What to produce - Present the stretch of rows from the line containing "Click the Average % Change label cell" through the end of the rows as a numbered list, leaving out any blank lines.

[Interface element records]
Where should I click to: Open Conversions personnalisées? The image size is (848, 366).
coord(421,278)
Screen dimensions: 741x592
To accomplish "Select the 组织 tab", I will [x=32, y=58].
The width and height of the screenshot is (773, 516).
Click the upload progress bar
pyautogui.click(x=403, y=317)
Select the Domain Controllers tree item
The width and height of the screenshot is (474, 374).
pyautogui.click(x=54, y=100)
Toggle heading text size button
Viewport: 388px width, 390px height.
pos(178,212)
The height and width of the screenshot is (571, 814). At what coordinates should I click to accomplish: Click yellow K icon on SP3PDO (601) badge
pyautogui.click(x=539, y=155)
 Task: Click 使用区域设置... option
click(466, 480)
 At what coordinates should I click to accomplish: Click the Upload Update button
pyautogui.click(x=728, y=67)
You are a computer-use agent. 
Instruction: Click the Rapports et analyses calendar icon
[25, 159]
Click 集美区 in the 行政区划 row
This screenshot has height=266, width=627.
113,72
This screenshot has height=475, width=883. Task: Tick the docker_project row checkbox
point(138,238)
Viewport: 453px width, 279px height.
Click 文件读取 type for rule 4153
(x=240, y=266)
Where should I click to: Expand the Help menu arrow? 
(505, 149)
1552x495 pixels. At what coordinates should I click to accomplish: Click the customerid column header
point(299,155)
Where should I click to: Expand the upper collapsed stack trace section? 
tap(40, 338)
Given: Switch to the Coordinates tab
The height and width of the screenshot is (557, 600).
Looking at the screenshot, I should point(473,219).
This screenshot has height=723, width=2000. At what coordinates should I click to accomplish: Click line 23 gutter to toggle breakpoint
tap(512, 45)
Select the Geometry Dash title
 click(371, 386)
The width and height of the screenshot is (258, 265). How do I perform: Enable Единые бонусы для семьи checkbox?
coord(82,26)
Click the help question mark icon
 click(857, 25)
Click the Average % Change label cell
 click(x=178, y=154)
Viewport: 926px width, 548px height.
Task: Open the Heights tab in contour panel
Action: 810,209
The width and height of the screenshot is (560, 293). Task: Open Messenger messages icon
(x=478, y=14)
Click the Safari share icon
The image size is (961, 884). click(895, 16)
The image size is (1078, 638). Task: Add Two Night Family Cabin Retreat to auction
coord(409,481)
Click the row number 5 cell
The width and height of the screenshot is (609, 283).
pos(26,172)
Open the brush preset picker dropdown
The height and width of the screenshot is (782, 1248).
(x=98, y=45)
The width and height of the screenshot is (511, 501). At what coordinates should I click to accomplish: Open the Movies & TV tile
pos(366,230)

Output below -
1. Click the Average % Change label cell
2.  click(x=178, y=154)
3. Viewport: 926px width, 548px height.
4. Task: Open the Heights tab in contour panel
5. Action: 810,209
6. The width and height of the screenshot is (560, 293). Task: Open Messenger messages icon
7. (x=478, y=14)
8. Click the Safari share icon
9. The image size is (961, 884). click(895, 16)
10. The image size is (1078, 638). Task: Add Two Night Family Cabin Retreat to auction
11. coord(409,481)
12. Click the row number 5 cell
13. The width and height of the screenshot is (609, 283).
14. pos(26,172)
15. Open the brush preset picker dropdown
16. The height and width of the screenshot is (782, 1248).
17. (x=98, y=45)
18. The width and height of the screenshot is (511, 501). At what coordinates should I click to accomplish: Open the Movies & TV tile
19. pos(366,230)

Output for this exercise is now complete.